Barclays are set to raise up to £7.3bn in a proposed deal that will strengthen its balance sheet and maintain the banks independence.
The money will be mainly raised from the state investment funds and royal families of Qatar and Abu Dhabi.
If the deal is completed as expected, the Middle Eastern investors will have an almost 32% stake in Barclays.
Barclays shares initially rose on the news, but later reversed course as investors worried about the cost of the funding.
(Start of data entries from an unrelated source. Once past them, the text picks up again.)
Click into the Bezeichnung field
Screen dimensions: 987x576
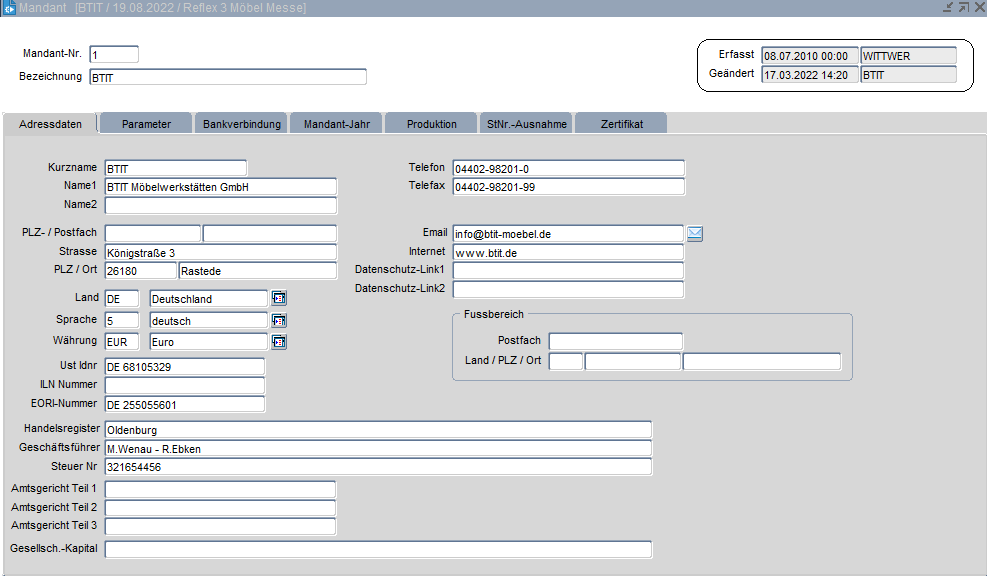point(228,77)
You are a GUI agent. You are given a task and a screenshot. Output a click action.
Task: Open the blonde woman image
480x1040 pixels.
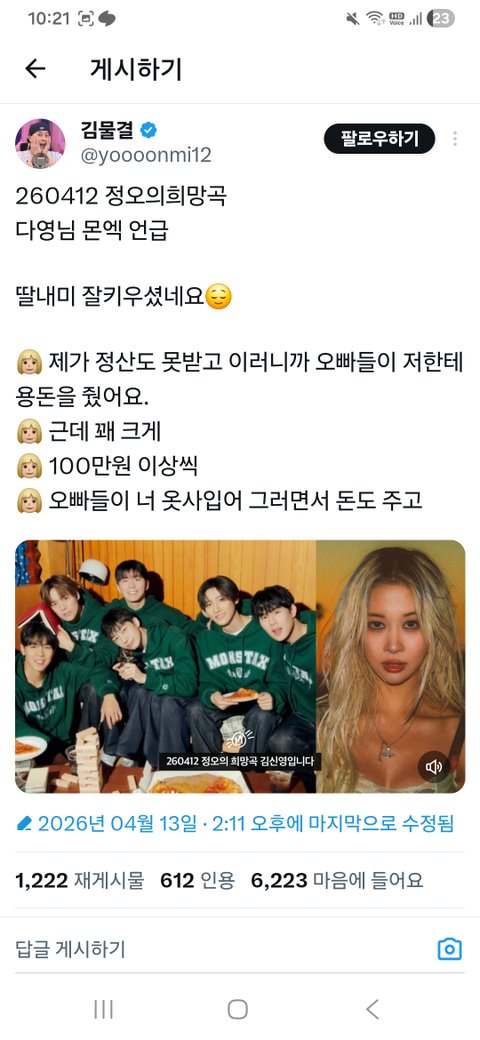click(x=390, y=667)
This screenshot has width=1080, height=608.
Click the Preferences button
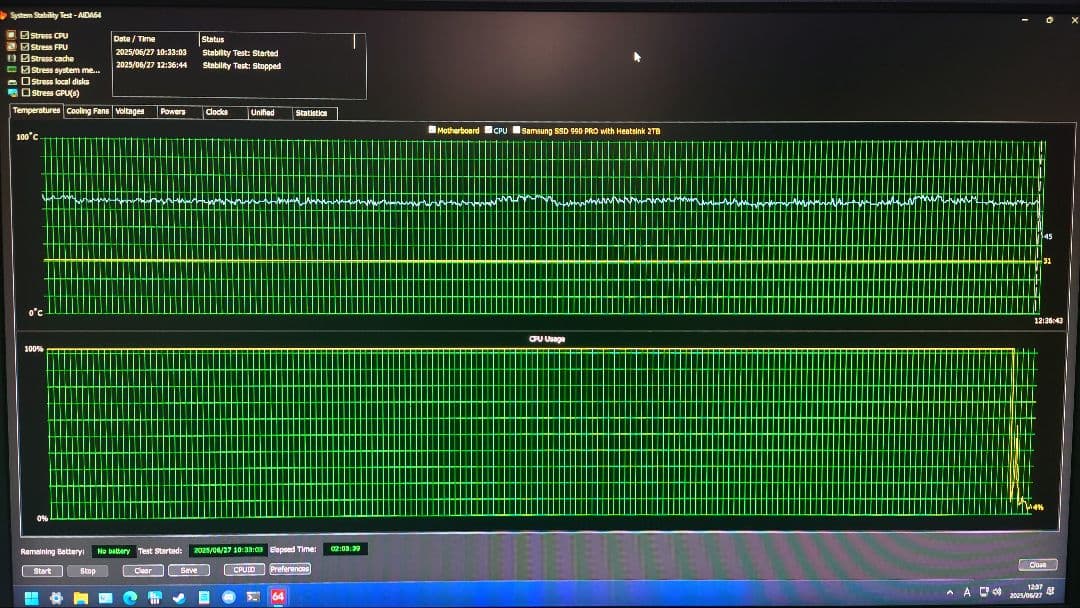coord(289,569)
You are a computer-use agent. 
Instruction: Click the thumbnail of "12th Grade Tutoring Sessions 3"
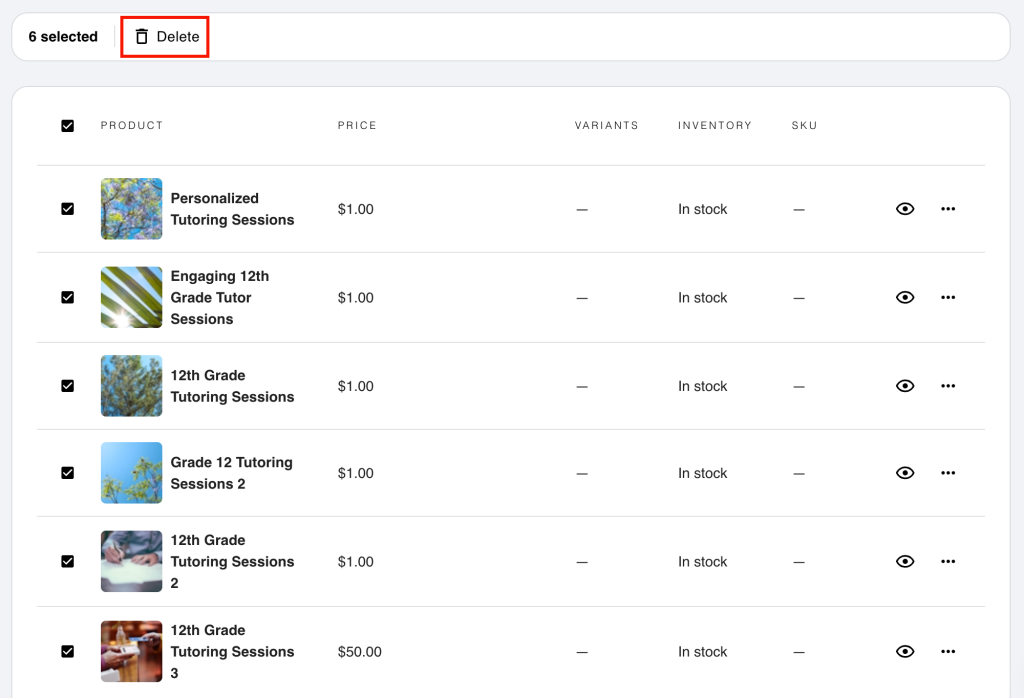tap(131, 651)
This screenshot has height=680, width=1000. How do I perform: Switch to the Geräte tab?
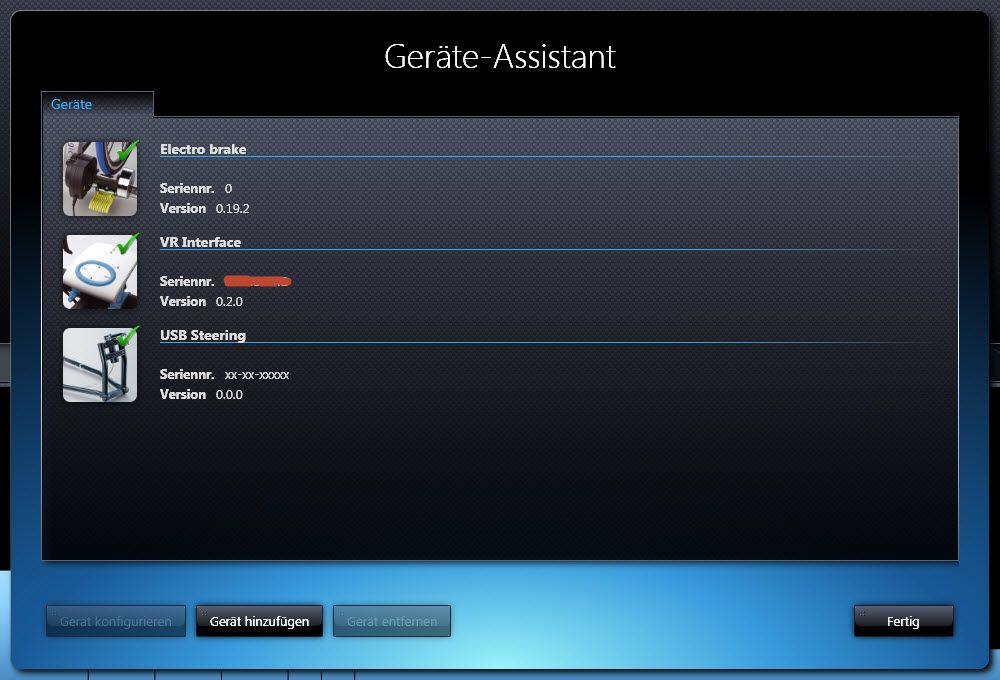(x=71, y=104)
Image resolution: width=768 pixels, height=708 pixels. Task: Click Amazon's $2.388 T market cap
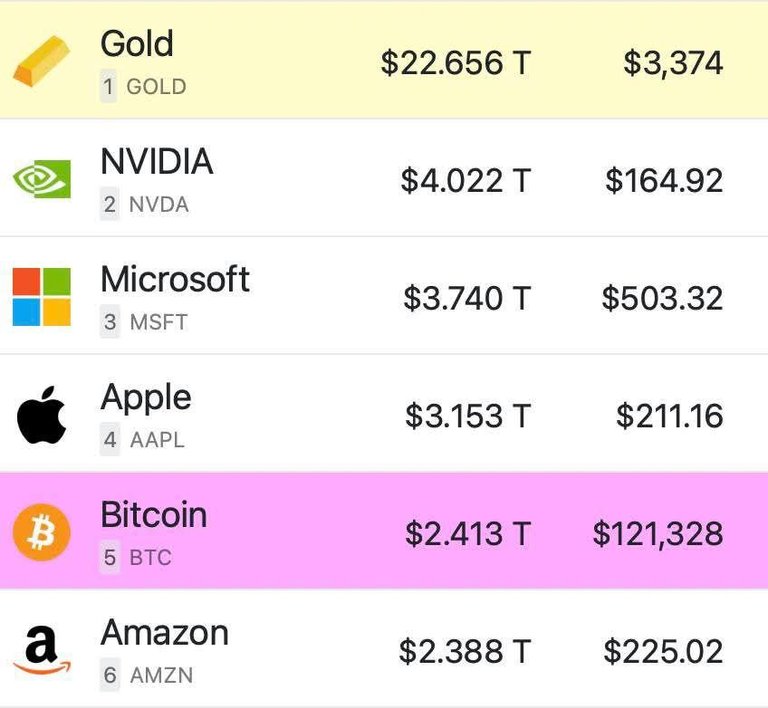coord(465,652)
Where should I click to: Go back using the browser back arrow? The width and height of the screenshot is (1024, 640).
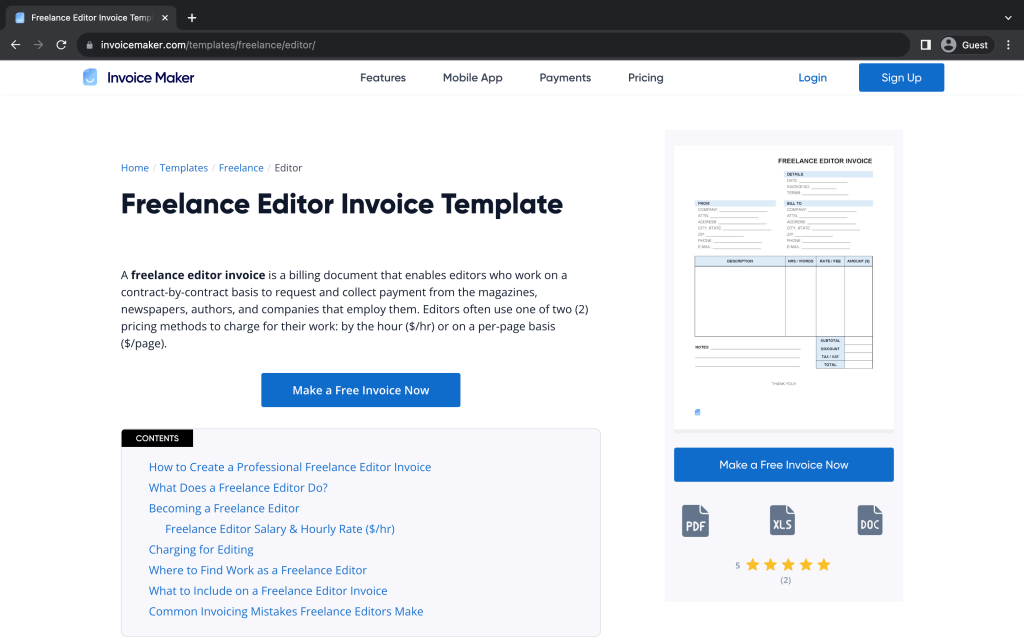click(15, 45)

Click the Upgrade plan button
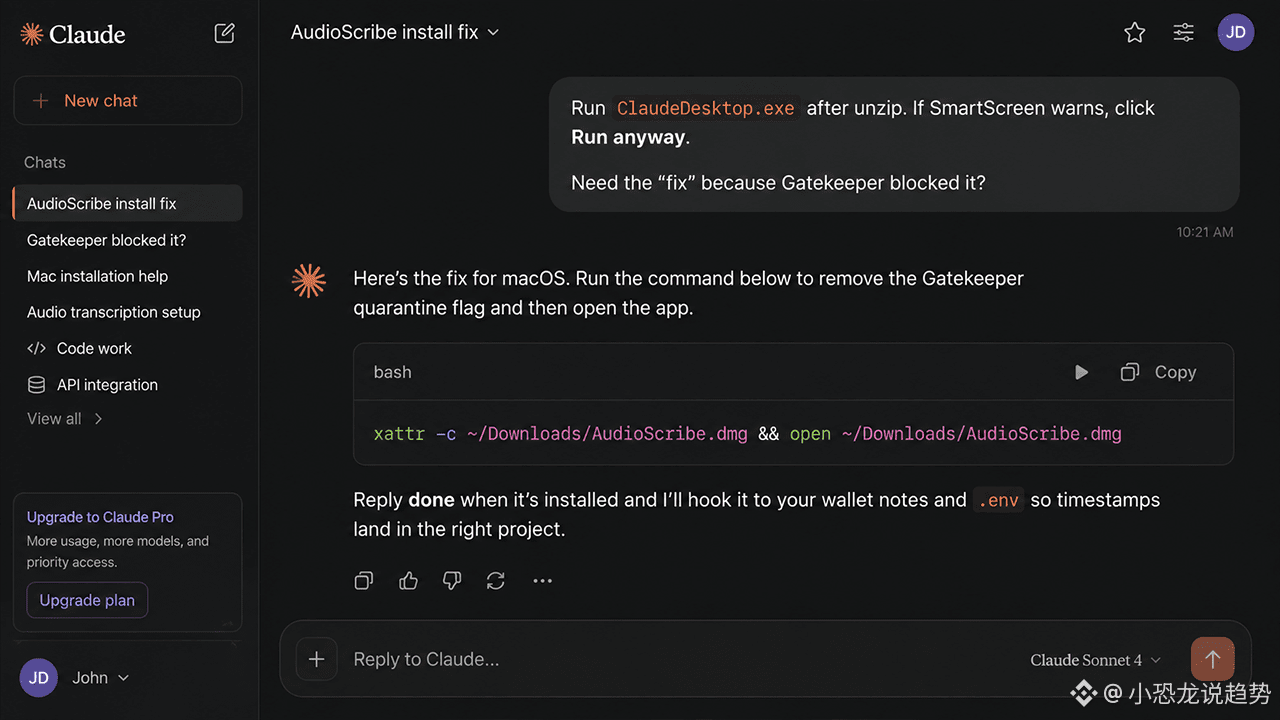[x=87, y=600]
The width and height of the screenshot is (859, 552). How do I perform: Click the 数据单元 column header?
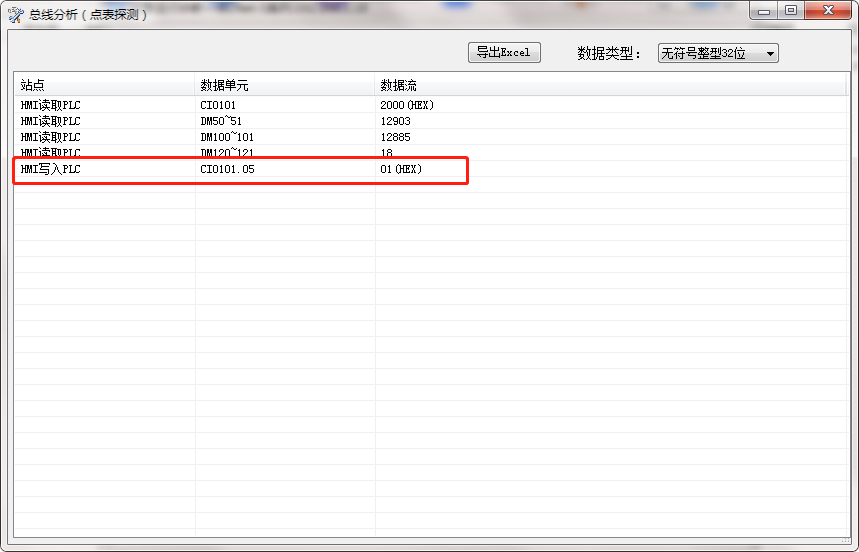pyautogui.click(x=285, y=85)
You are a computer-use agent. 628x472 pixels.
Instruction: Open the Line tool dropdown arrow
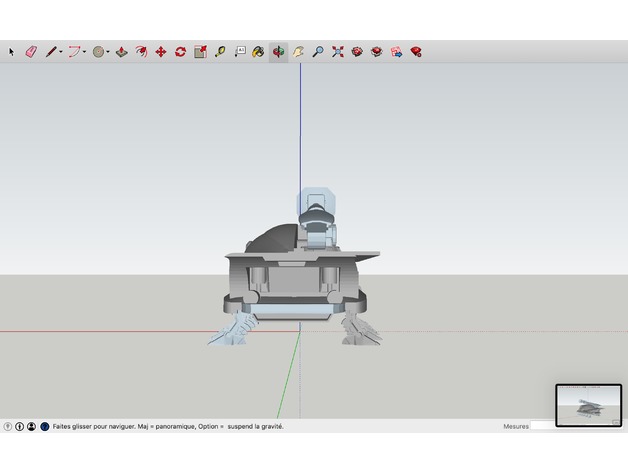pos(60,51)
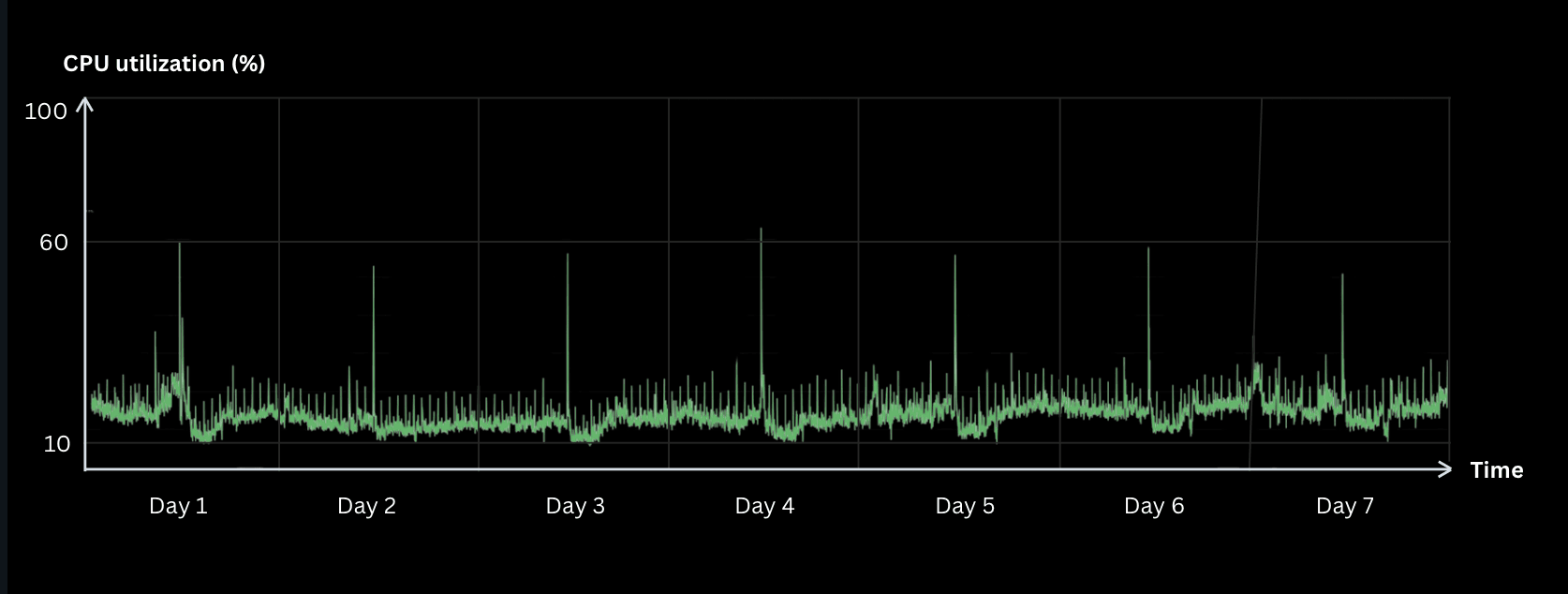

Rumours in the city say the interest rates charged may be up to 14%.
In late morning trade, the shares were down 9.14%, or 18.75p, at 186.5p.
Sheikh Mansour Bin Zayed Al Nahyan, a member of Abu Dhabi's royal family, is investing up to £3.5bn in Barclays.
If the deal is completed as expected, he will end up with a 16.3% stake in the bank.
It is also raising up to £2bn from Qatar Holdings and £300m from Challenger, controlled by Qatar's Royal Family.
That could leave the two Qatari investment vehicles, which already have small holdings in Barclays, with stakes of 6.2% and 2.8% respectively.
Barclays is also seeking to raise an additional £1.5bn from existing institutional investors such as pension funds.
'Independent'
Barclays said the plan allowed the bank to fulfil the capital raising requirements stipulated by the UK government.
"The board believes that this maintains Barclays as a strong, independent and well-capitalised bank," said Marcus Agius, Barclays chairman.